Benjamin straightened his livery. ‘I am a footman,’ he said haughtily, if a trifle tipsily, for he had drunk quite a number of tankards of ale during his visits to the taverns.

‘And what’s a footman doing looking for a
carpenter
?’

‘This carpenter is a friend of the Marquis of Ware,’ lied Benjamin.

‘If he’s a friend of a marquis, what’s he doing working as a carpenter?’

‘He ain’t no ordinary carpenter,’ said Benjamin. ‘He’s one of those Frenchies.’

‘Oh, an immigrant! We had one of those. Good worker.’

‘Name?’

‘Called himself Green.’

Green … Grenier, thought Benjamin, his interest quickening.

‘What became of him?’

Mr Griggs patted the now locked doors rather like a man patting a horse and turned round. ‘Well, he was working at the lathe when two men came in. He looked none too pleased to see them.’

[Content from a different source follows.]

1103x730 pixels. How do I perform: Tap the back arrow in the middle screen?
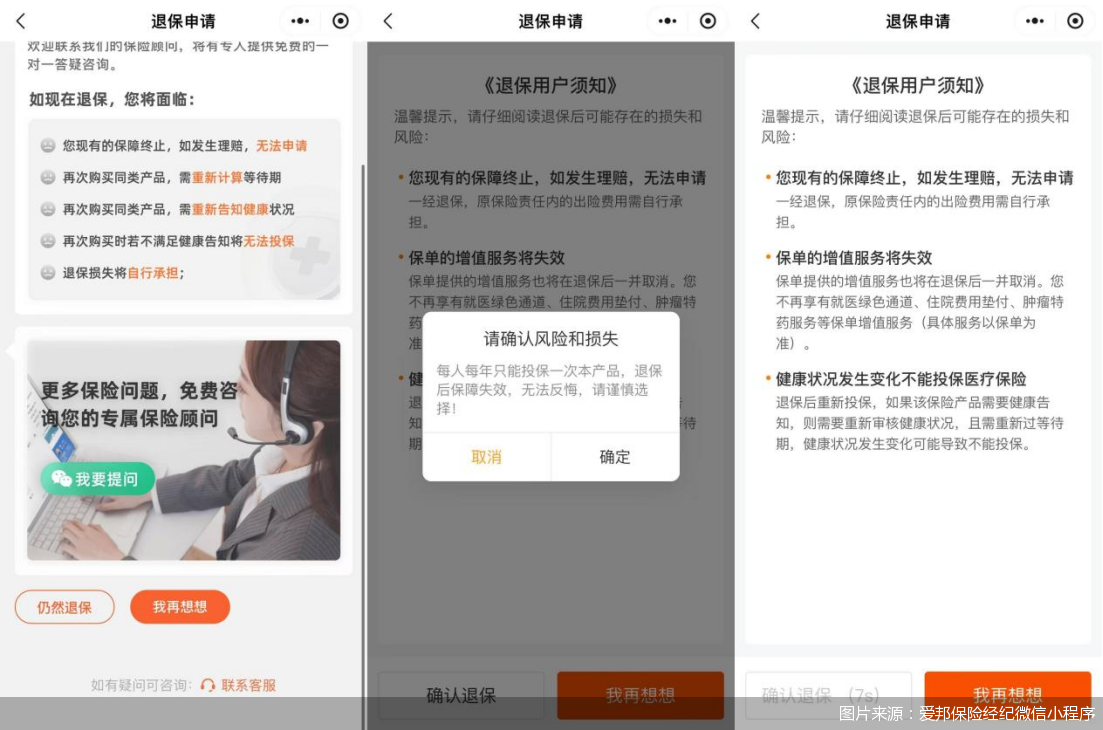click(x=388, y=21)
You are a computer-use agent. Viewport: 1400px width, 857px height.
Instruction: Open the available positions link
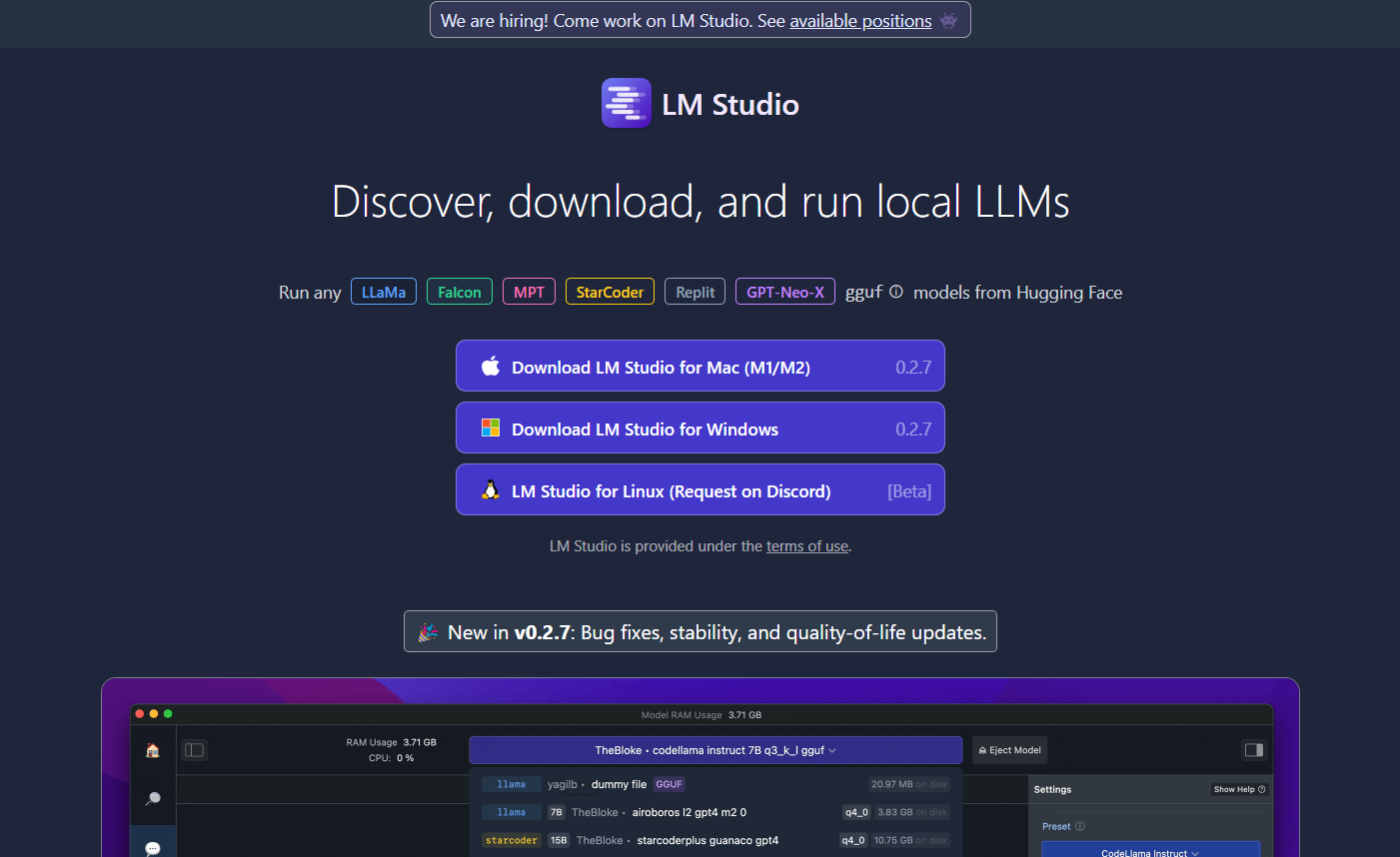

‘Tall man wiff white ’air?’ exclaimed Benjamin, whose accent always became cockney when he forgot to control it. ‘An’ a foppish, prancing young fool?’

‘Sounds like ’em.’

‘So what happened?’

‘They come up to him and began to talk. Mr Green took off his apron, hitched his coat and hat down from a nail on the wall, and just walked off with them. I ran after him and said, ‘Hey, you can’t just stop work when you feels like it.’ He says as how he’s sorry but he’s got to go.’

‘Maybe they held a gun on ’im,’ said Benjamin, half to himself.

‘Not that I could see,’ said Mr Griggs. ‘Here! What’s all this about?’

‘Too long a story,’ said Benjamin over his shoulder
as he strode off. He felt uneasy. If Mr Grenier had just walked off, just like that, could it be that he had really changed his mind and wanted to go back to France with them?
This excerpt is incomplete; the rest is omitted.